◆ PROBLEM DESCRIPTION
Repeat, word for word, the passage of the news excerpt below that begins with the words containing "The book also" and ends with "the Israel-Hamas war.".

◆ TEXT PROVIDED
Vice President Kamala Harris, in an interview Tuesday with radio host Howard Stern, accused Trump of giving the machines to a "murderous dictator" at a time when "everyone was scrambling" to get tests. "This person who wants to be president again, who secretly is helping out an an adversary while the American people are dying by the hundreds every day," said Harris, the Democratic presidential candidate.
The book also details Biden’s complicated relationship with Netanyahu as well as private moments when the president has been fed up with him over the Israel-Hamas war.
Biden’s "frustrations and distrust" of Netanyahu "erupted" this past spring, Woodward writes. The president privately unleashed a profanity-laden tirade, calling him a "son of a bitch" and a "bad f——— guy," according to the book. Biden said he felt, in Woodward’s accounting, that Netanyahu "had been lying to him regularly." With Netanyahu "continuing to say he was going to kill every last member of Hamas." Woodward wrote, "Biden had told him that was impossible, threatening both privately and publicly to withhold offensive US weapons shipment."
Biden and Netanyahu have long been acquainted, although their relationship has not been known to be close or overly friendly. Last week, Biden said he didn’t know whether the Israeli leader was holding up a Mideast peace deal in order to influence the outcome of the 2024 US presidential election.
Asked about the book's reporting, White House spokesperson Emilie Simons told reporters Tuesday that "The commitment that we have to the state of Israel is ironclad."

◆ SOURCE MATERIAL
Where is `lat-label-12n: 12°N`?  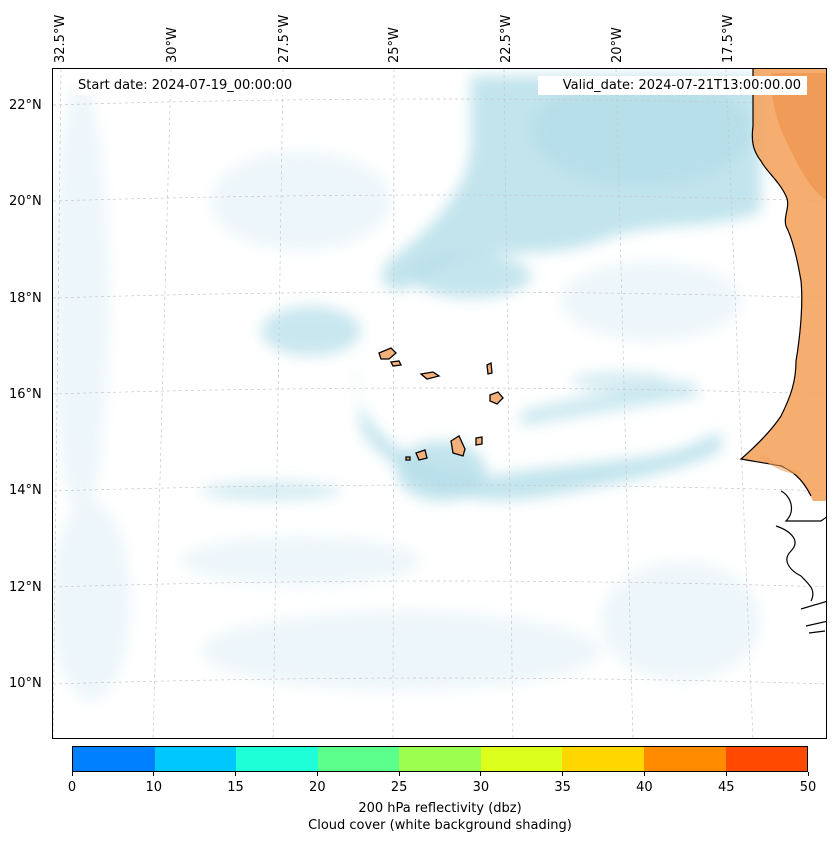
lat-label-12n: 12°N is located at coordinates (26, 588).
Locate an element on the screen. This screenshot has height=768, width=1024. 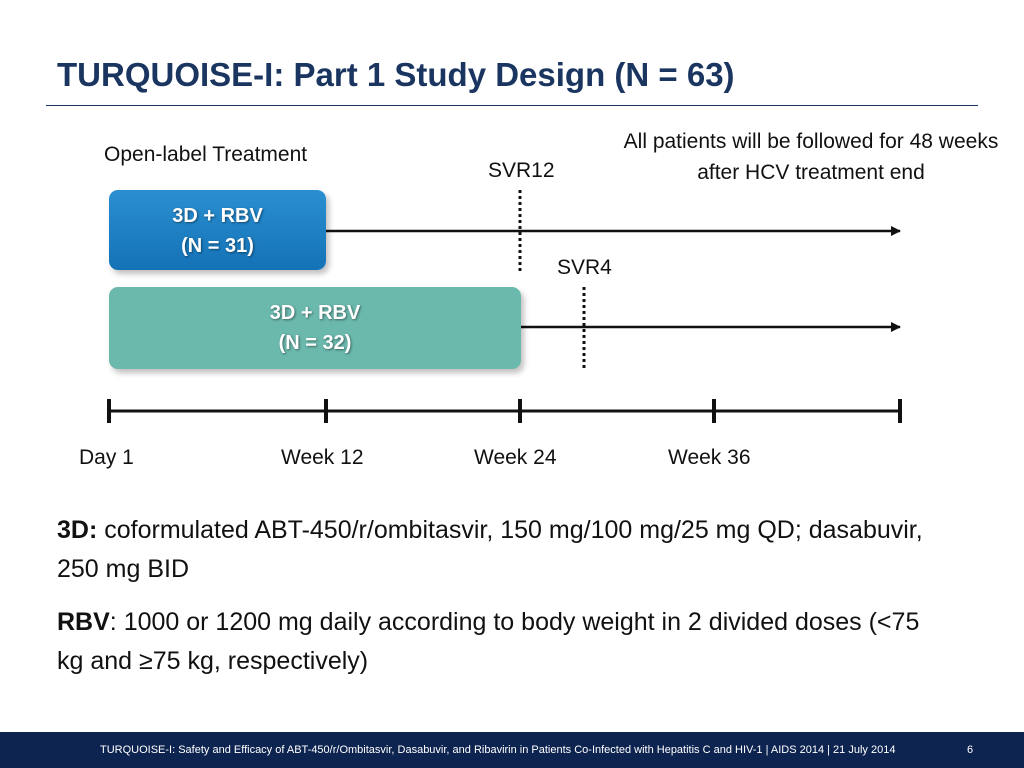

--

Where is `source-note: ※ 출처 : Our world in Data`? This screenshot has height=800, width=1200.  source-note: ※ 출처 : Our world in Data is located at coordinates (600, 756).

--

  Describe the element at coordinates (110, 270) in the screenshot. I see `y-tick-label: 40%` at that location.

◆ TASK ANSWER
The book also details Biden’s complicated relationship with Netanyahu as well as private moments when the president has been fed up with him over the Israel-Hamas war.